Destiny’s Child – “Say My Name”

Released: 2.29.00

Peak: #1

Peep through Rodney Jerkins c.v. sometime–you know it’s been awhile–and marvel at just how depressingly, consistently, unrelentingly adequate the man’s work has been. From Whitney’s “It’s Not Right, But It’s OK” to Toni’s “He Wasn’t Man Enough” to Michael’s “Rock My World,” dude has cultivated a terrain of pleasingly undaunting plateaus, just the sonic tonic for the overtaxed superstar. His is a career made for old-time Top 40 radio, when journeymen pieced together tunes just enticing enough to keep your hand off that dial while you waited for your favorite. That makes him seem out of place in the age of the trackmaster and the megahit, the truncated Clear Channel playlist and the immediacy of the skip button.

By my count, Jerkins was great exactly twice in his career. The epic Brandy-Monica face-off “The Boy Is Mine” moves along nicely (especially sweet electronic harp-eggios), but the catty charisma of its starlets obviously carries the day. And again, with “Say My Name,” given the inevitability of Beyonce’s stardom, the temptation is to credit the gem rather than its setting. (Indeed, it’s somewhat amazing how newly versatile and adult her voice sounds–that falsetto flip on “time two,” mmm–in contrast to the contemporaneous girl-group sass of “Bills, Bills, Bills” and “Bugaboo.”)

But as a production, “Say My Name” belongs in a class with those other masterpieces that spotlight the paranoia at the heart of black American pop–“I Heard It Through the Grapevine” or “Billie Jean” or “Backstabbers.” Tricks and traps riddle the track; That fantastic wah-wah, those string punctuations, the electronic percussion that actually flutters. And deep below it all, that bass, loping inexorably forward with a sense of tragic inevitability, repeatedly tangles with a taut, Tim-worthy snare-stutter.

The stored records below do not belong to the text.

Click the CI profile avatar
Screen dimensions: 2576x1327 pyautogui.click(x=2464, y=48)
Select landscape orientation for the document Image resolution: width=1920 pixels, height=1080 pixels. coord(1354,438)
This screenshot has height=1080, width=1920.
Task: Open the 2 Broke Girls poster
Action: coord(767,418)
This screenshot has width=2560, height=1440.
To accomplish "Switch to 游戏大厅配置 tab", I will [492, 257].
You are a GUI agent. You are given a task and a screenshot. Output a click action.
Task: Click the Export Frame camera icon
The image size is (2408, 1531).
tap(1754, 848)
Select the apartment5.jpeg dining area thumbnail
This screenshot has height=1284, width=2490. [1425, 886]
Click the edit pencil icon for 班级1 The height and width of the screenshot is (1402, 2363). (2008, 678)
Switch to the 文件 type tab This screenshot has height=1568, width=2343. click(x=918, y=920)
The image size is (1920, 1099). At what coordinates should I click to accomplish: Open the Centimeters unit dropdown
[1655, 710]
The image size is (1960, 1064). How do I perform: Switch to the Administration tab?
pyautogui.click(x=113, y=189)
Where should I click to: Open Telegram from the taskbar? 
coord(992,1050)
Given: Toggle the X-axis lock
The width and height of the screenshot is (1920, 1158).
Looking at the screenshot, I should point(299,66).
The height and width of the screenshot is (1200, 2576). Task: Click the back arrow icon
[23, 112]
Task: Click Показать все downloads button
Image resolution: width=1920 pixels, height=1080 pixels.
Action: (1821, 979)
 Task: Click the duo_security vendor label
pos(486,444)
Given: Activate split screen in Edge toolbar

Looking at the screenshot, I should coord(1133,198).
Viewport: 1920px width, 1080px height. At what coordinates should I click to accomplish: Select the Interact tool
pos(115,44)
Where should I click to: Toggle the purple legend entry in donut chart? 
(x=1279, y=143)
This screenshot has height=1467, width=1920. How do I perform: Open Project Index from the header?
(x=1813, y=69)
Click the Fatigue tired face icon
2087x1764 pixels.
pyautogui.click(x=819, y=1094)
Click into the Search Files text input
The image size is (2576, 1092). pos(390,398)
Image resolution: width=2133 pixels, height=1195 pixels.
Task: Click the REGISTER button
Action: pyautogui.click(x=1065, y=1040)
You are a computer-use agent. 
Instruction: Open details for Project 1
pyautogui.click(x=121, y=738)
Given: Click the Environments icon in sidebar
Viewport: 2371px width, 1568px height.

The music helps explain why Beyonce is so worked up to begin with. She certainly doesn’t have the same reasons for suspicion that motivate the era’s minor classics of R&B jealousy. Unlike Before Dark, obsessing over the other woman’s name of the other woman on “Monica,” Beyonce has no concrete evidence (“six strands of her hair”!!!) Nor does she have a historical background to motivate her fear, as with Mya monitoring her man’s questionable play-dates on “Case of the Ex (Whatcha Gonna Do).” What she has, though, is something deeper–centuries of mistrust communicated through carefully calibrated rhythms.

Jerkins re-emerged much later in the Destiny’s Child saga, for the one-dimensional martial arabesque “Lose My Breath” and the reprehensible geisha chic of “Cater 2 U.” That “reunion” moment that was little more than a splashy detour from Beyonce’s solo career, and as such could be entrusted to the services of a workaday hitmaker.

Post a comment or leave a trackback: Trackback URL.

Comments

  • Craig B  On January 12, 2010 at 11:07 am

    Two things: 1) Would it possibly be possible for you to number the position of each song on the countdown? You probably have a reason for not, but I’m worried I’ve missed some reviews and I can’t find an easy way to keep track.

    2) You said “Jerkins”, he, he . . .

  • usefulnoise  On January 12, 2010 at 5:37 pm

    I don’t want to number the entries because it would make it seem like these are ranked. I might put up a sidebar that lists past entries, though.

  • Craig B  On January 13, 2010 at 5:13 am

    There ya go. Actually, just posting my first comment got me on your e-mail alerts list. I complain before I fully explore computer fixes all the time. Thanks for being so proactive re your readers concerns anyway.